Assignment> Every line in the data below from the one containing "You are a computer-use agent. The" down to the one containing "Instruction: Tap the", both included, must be retyped exactly; no other line is to appear.

Source data>
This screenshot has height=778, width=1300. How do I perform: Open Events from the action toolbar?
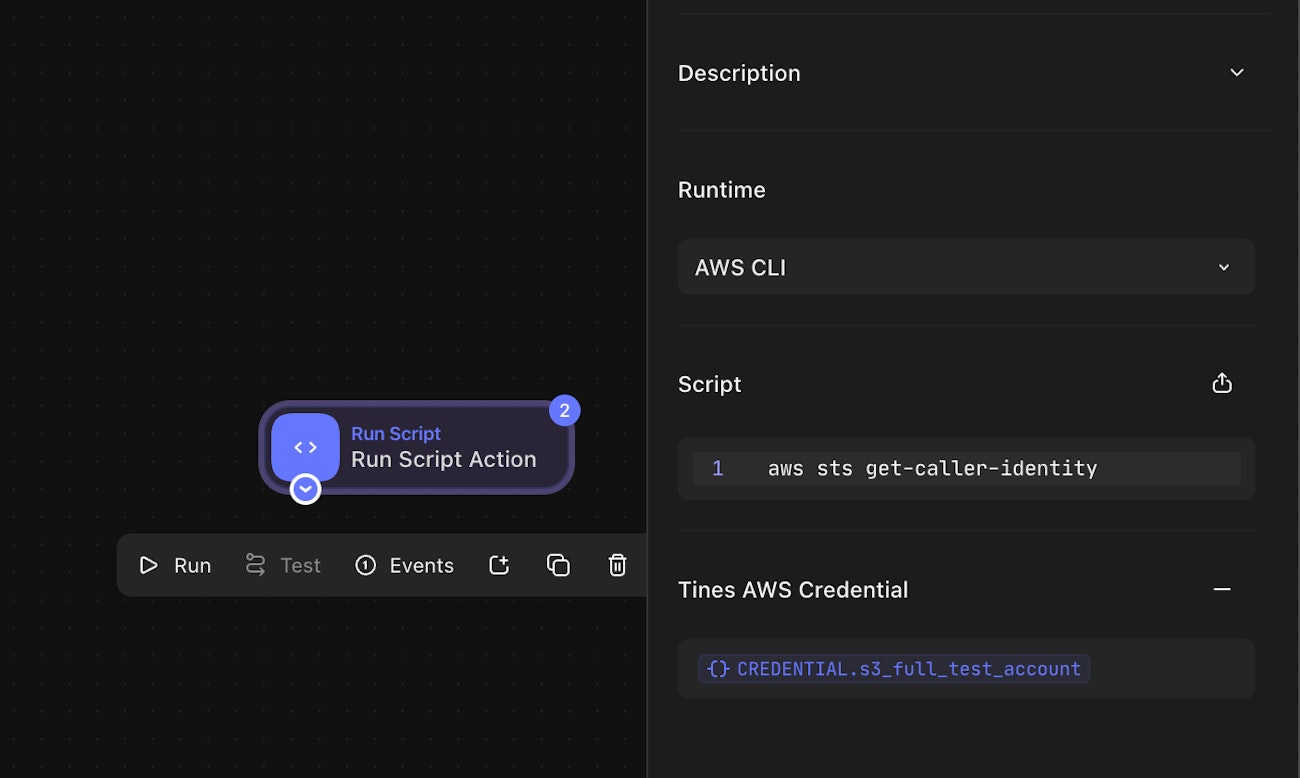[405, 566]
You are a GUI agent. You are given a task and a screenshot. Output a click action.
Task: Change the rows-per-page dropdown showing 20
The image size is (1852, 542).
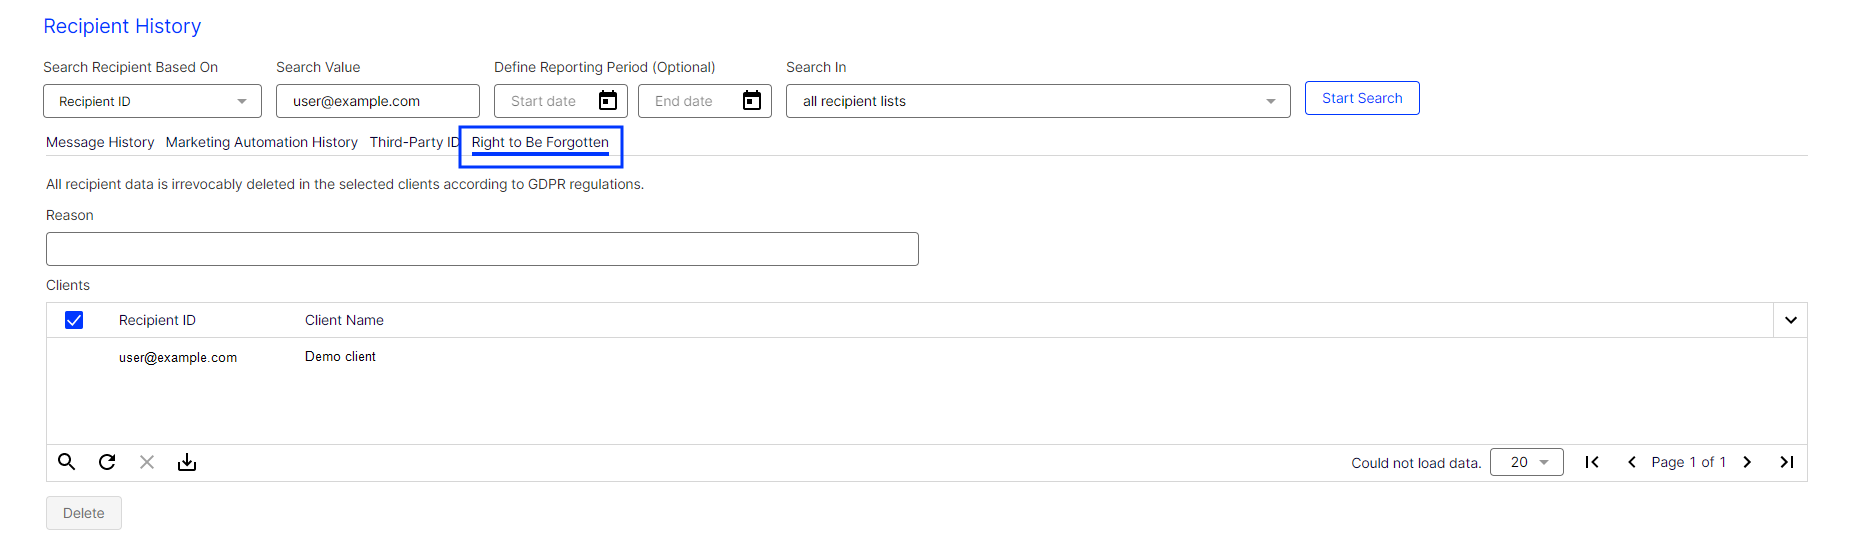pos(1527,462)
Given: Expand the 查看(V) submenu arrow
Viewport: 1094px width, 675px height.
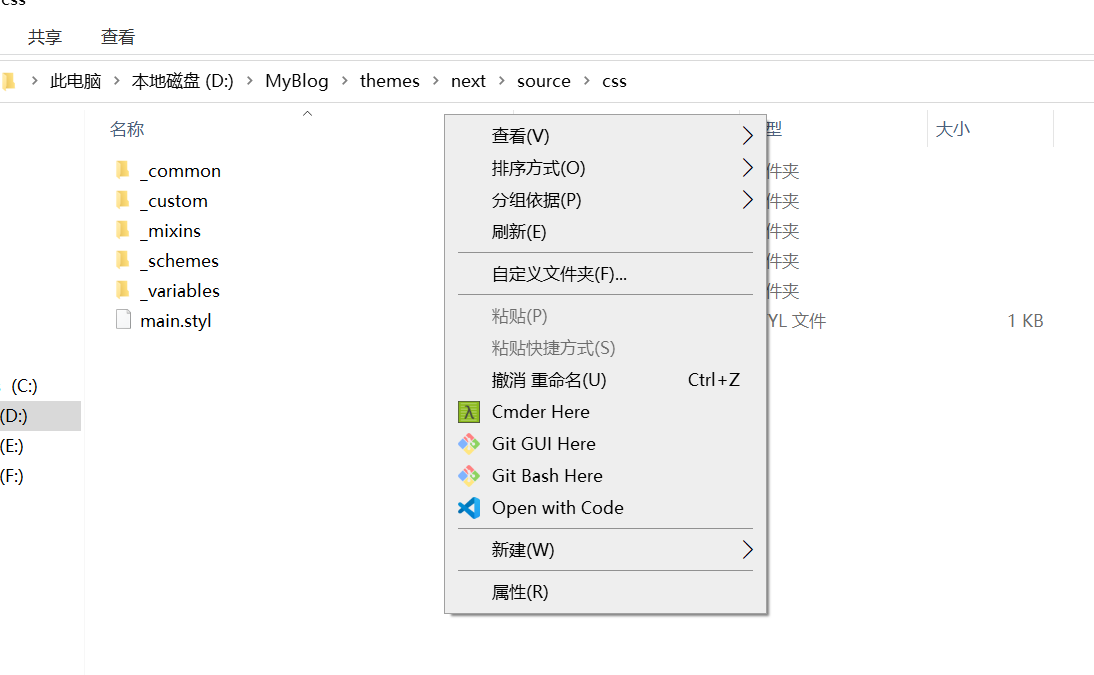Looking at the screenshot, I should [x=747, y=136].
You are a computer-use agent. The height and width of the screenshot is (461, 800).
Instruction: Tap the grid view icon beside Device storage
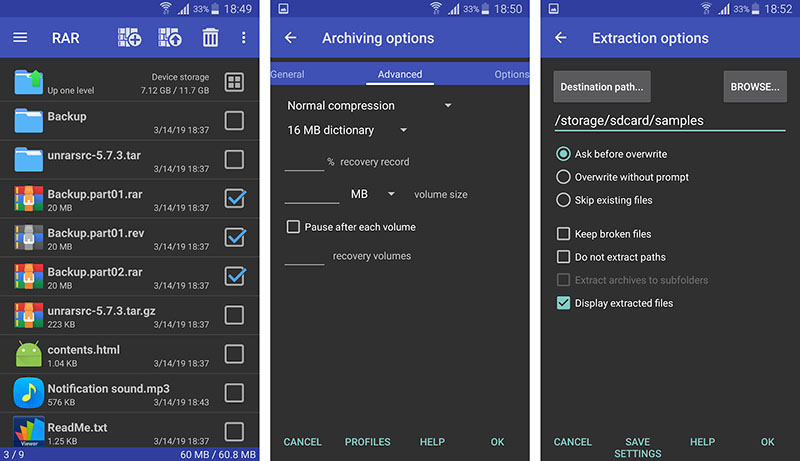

---

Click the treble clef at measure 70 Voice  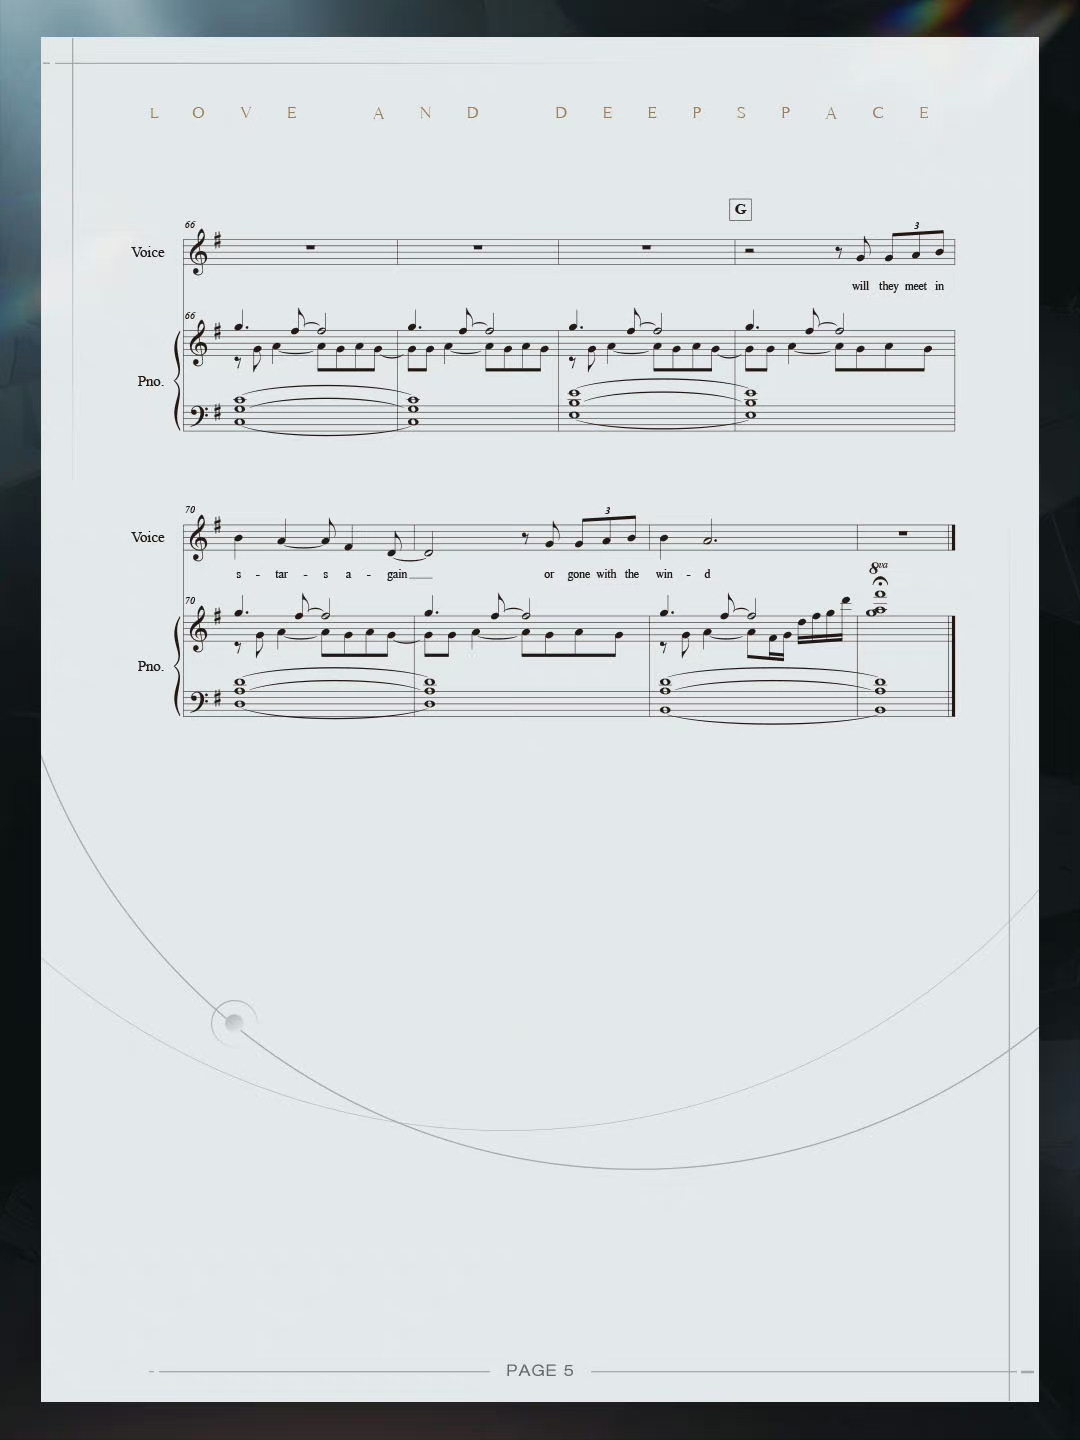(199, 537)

---

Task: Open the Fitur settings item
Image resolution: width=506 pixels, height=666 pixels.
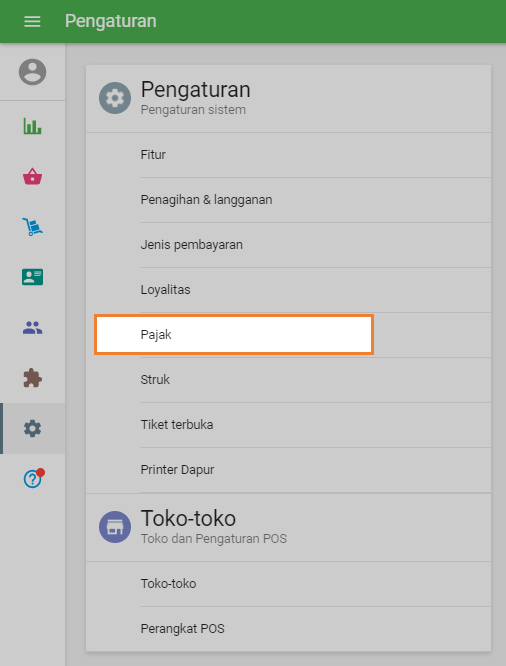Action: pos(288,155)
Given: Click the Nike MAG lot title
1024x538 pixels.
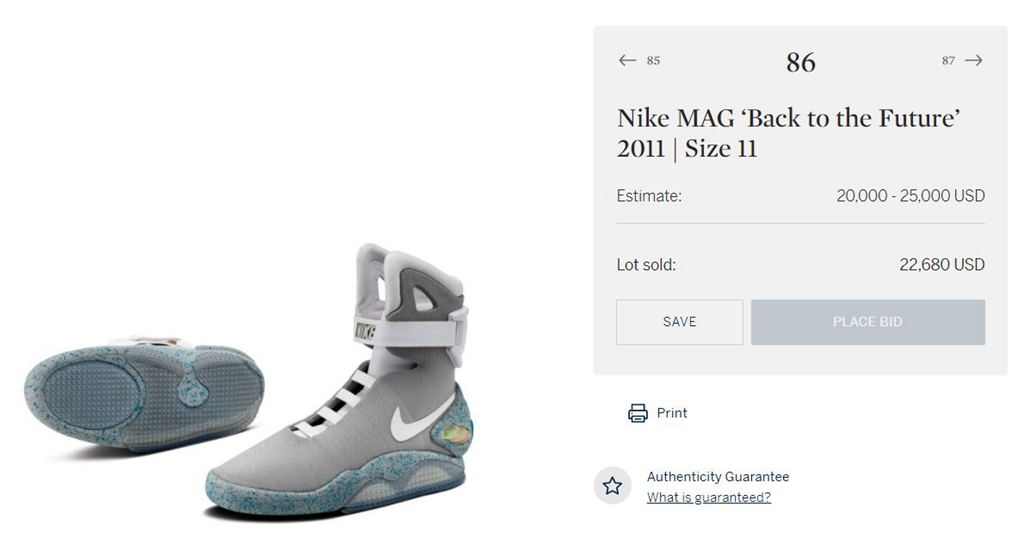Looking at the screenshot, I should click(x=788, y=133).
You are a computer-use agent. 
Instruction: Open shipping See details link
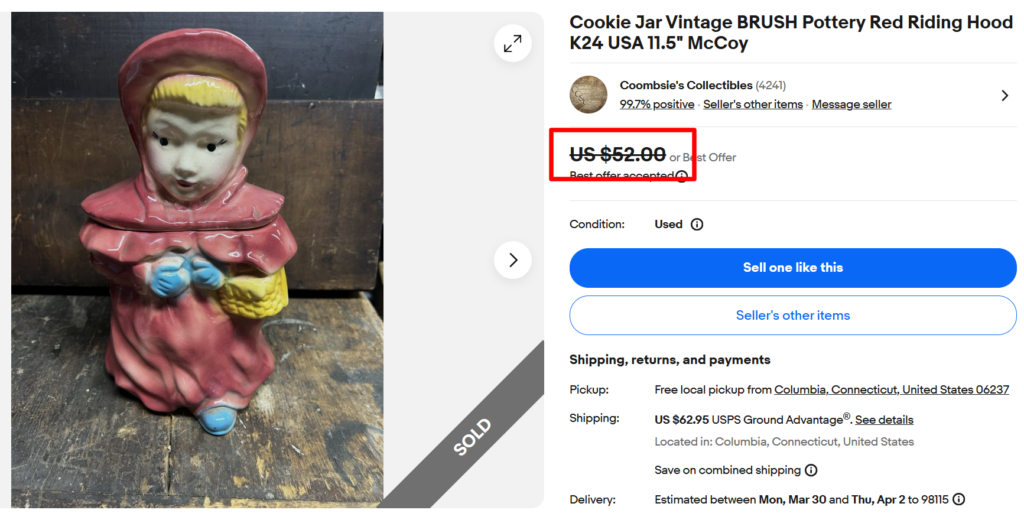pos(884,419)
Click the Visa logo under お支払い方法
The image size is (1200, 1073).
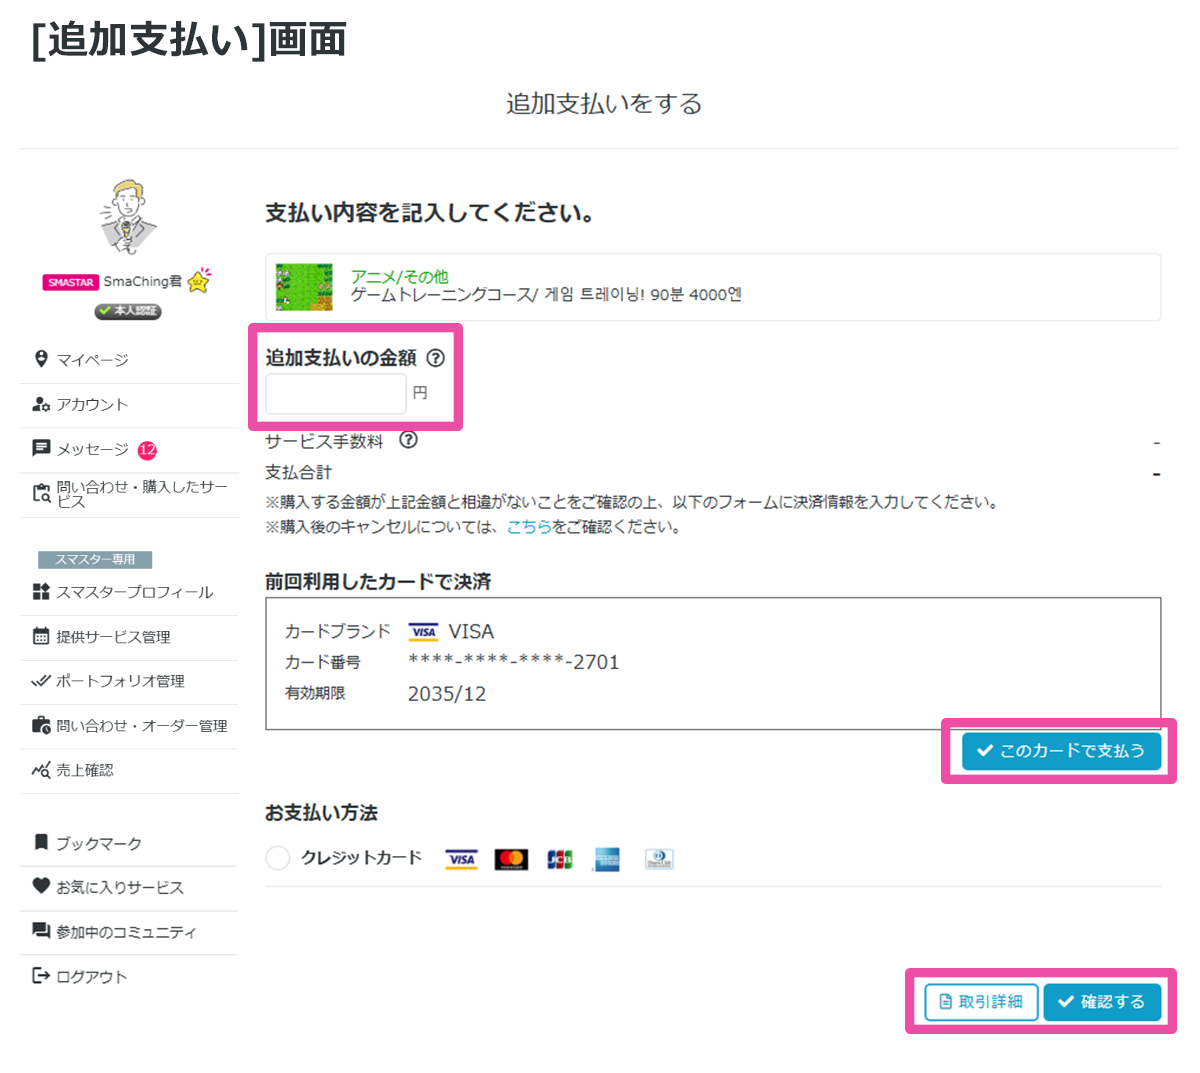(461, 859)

Task solution>
You are a computer-use agent. The height and width of the screenshot is (461, 800).
Instruction: Tap the grid view icon beside Device storage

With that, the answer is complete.